I'm not suggesting the government dictating prices. I'd much prefer to see the private market determine prices than even insurance companies. If people have to pay for the bulk of the cost of their medical care, they will price shop (which we don't really have now), and prices will fall because medical care providers will have to compete for your business based upon price and quality, just like happens in every other industry.

Notice that I suggested that even above the $5000 deductable that there should be a first party payer component, even if it is just a few percent. This keeps the consumer involved in selecting how much medical care they get, and from whom, because even a few percent of a $100,000 medical bill is worth the effort to price shop.

The doctor that I now go to has her prices posted on her website and on the wall in the waiting room. There are never any price surprises. If I can't afford the "fluff" treatment, like the B-12 shot, or to have the recommended once a year EKG, then I skip those procedures until another month.

Even with our current system, most doctors use "superbills" to compute your total bill, and the prices for each procedure are sometimes preprinted on the superbill.

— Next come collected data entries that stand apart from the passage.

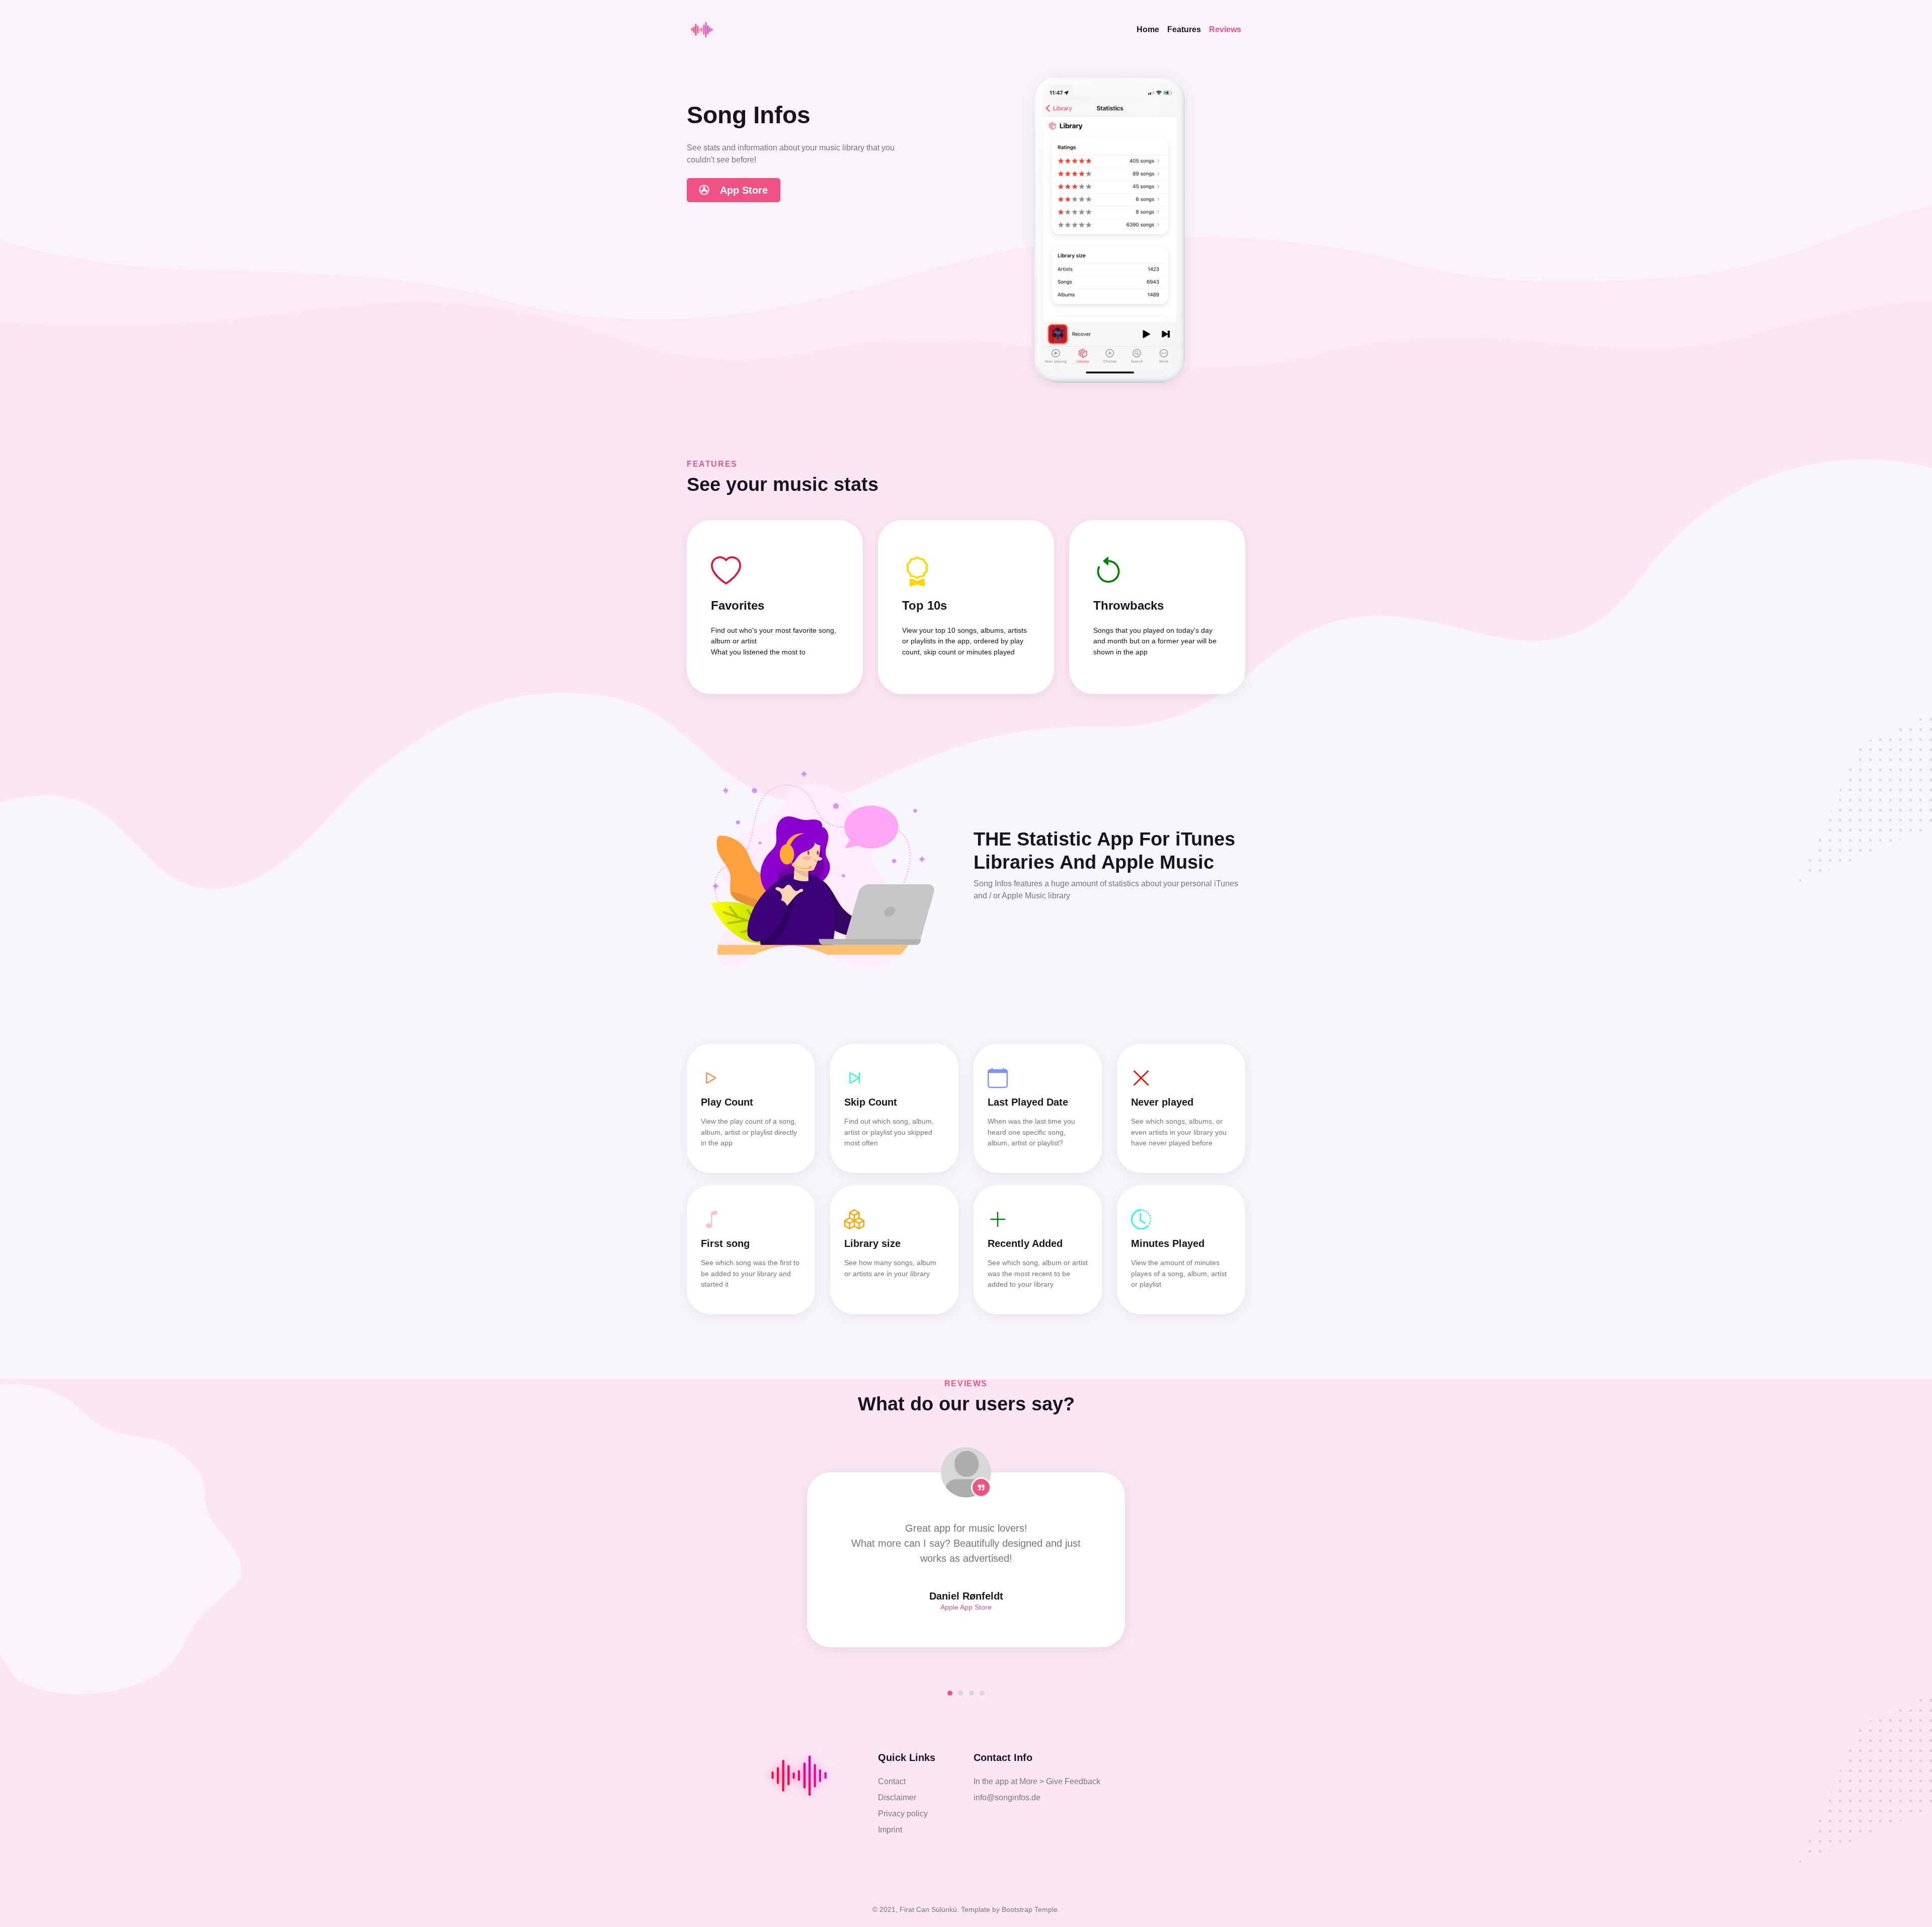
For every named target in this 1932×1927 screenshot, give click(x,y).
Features (1184, 29)
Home (1150, 29)
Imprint (890, 1829)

But most people aren't aware of the costs until they get the bill, and even then they really don't care because their insurance covers all but the $20 copay.

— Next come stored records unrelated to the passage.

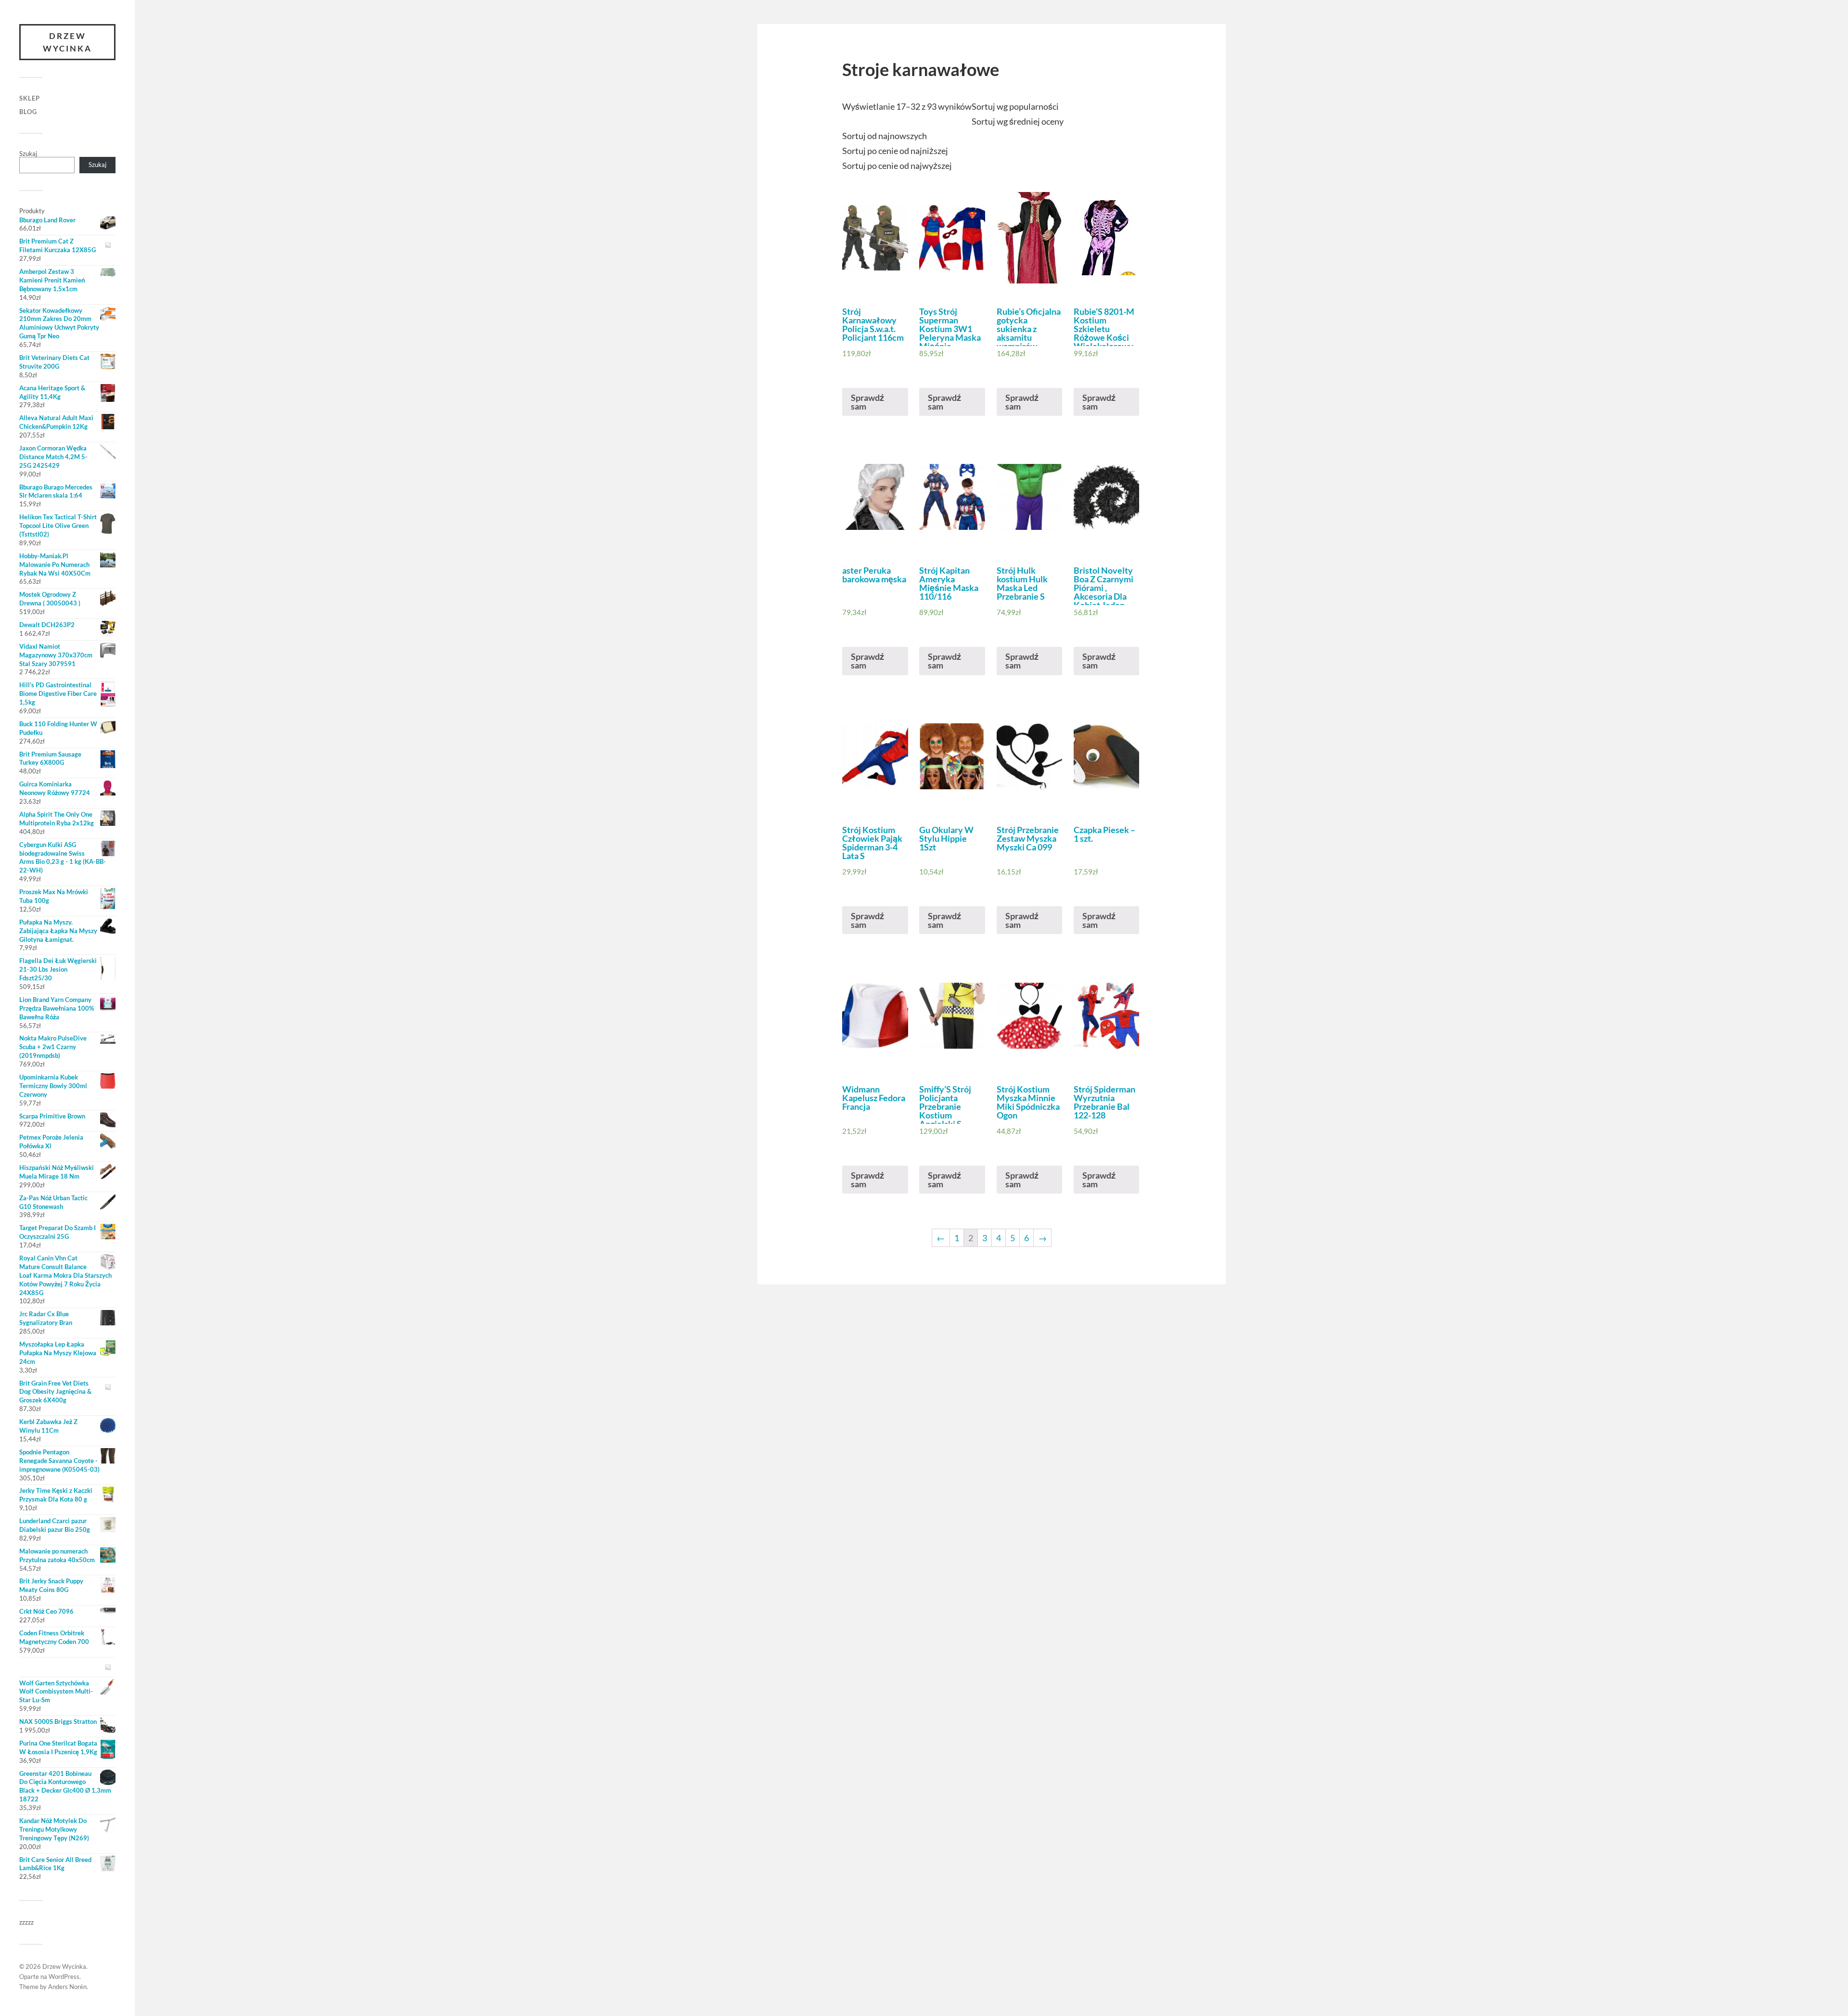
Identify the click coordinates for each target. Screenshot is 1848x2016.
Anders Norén (67, 1986)
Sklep (29, 98)
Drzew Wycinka (67, 42)
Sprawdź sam (867, 401)
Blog (28, 112)
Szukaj (28, 153)
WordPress (64, 1976)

When I go to get my script renewed for bloodpressure medication, there is really no point at all in me seeing a MD, when a PA or a registered nurse can renew that script for me. One of the things that being able to price shop for medical care would do would be to stop wasting the time of MDs, and to shift procedures and care that could be given by a lower qualified (and thus less expensive) individual to the most appropriate and cost efficient care provider. Price shopping can improve the efficiency of care without reducing the quality of care.

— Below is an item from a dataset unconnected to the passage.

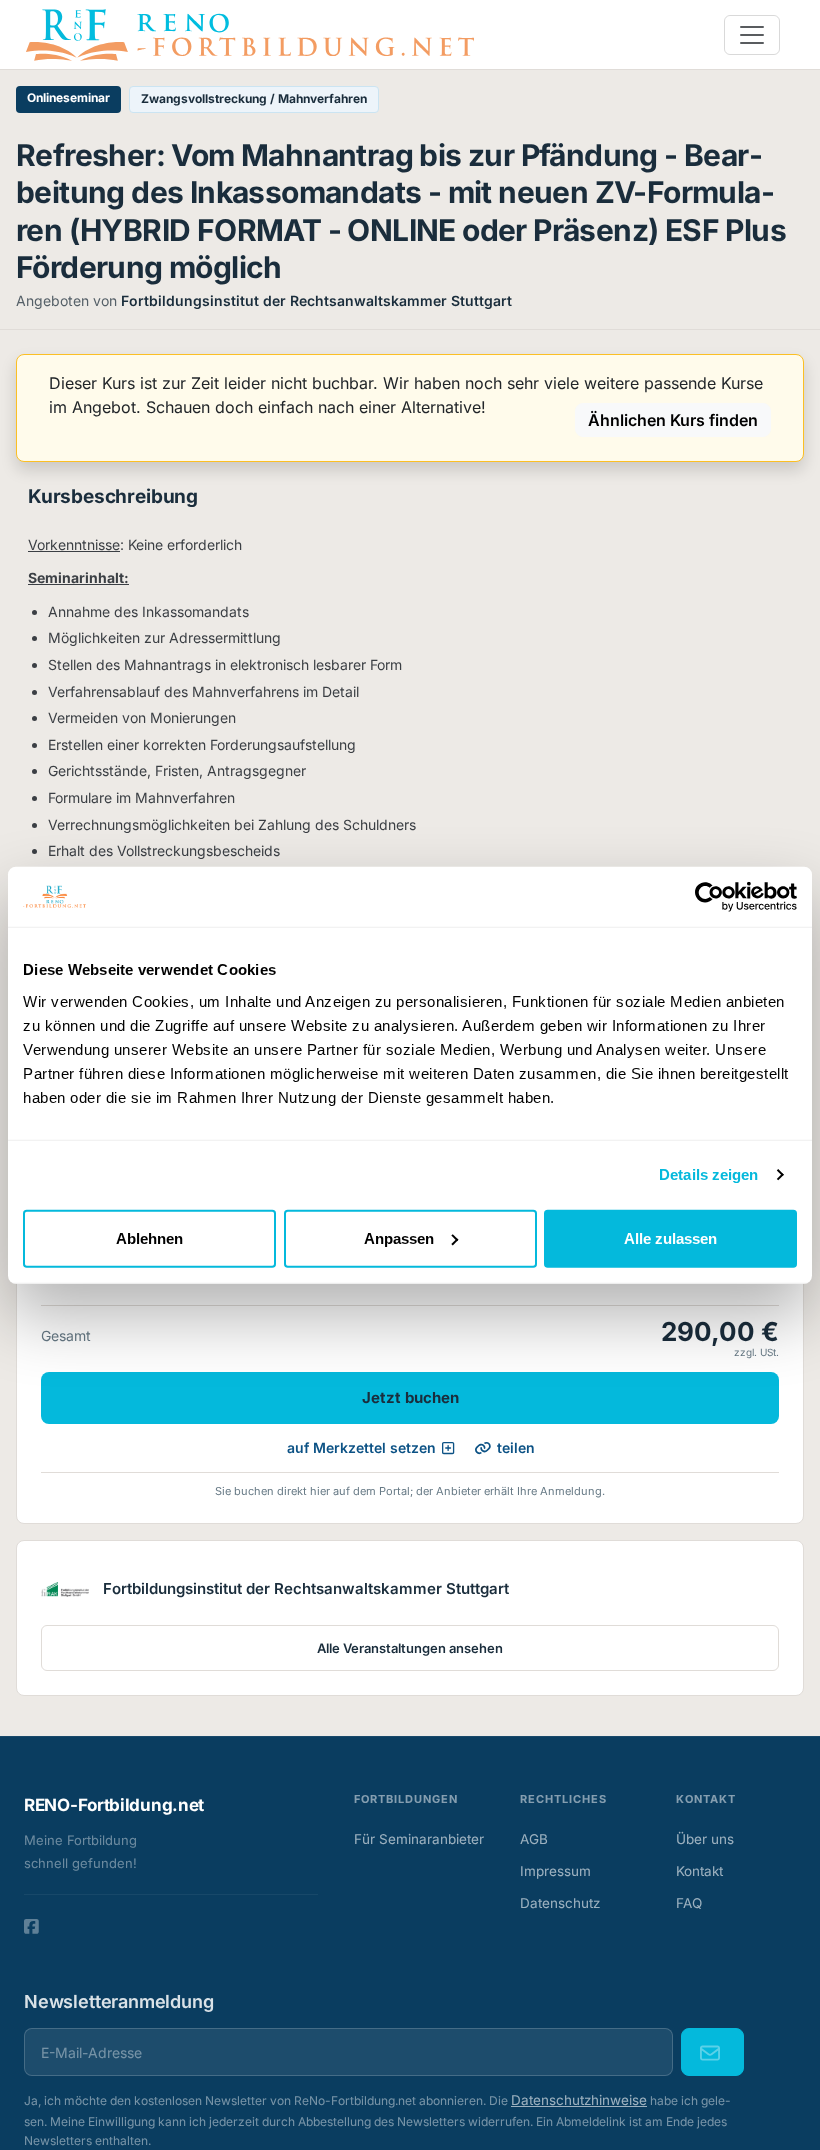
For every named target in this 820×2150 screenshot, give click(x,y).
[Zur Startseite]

As far as the concept that insurance companies save individuals money by negotiating lower prices, thats really bs. Before I changed doctors, I had noticed that our old doc was charging my wife less than I was being charged. So on my next visit, I told them that I no longer had insurance, and I received a 30% price discount. I asked why, and it was explained to me that it was the same discount that insurance companies get. So essentially, the doctor was just jacking up the price in order to give discounts, very much the same way that the jewelery store at the mall does.

The best party to negotiate price is always going to be the individual, and the easiest way for them to do that is simply by price shopping, just the same way we do for gas, or for a house, or anything else that we buy. We certainly don't need the guberment to do that for us.
 
Unless the coverage coincides with the coverage listed in the ACA, such as the $5000 deductible which does not, you're going to be SOL. Depending on when your plan renewal date is, you'll receive a letter telling you it does not conform and will not be renewed as on the renewal date. Hopefully whoever you have coverage with will offer up some options.

$5,000 deductibles are fairly common for the bronze plans under the ACA.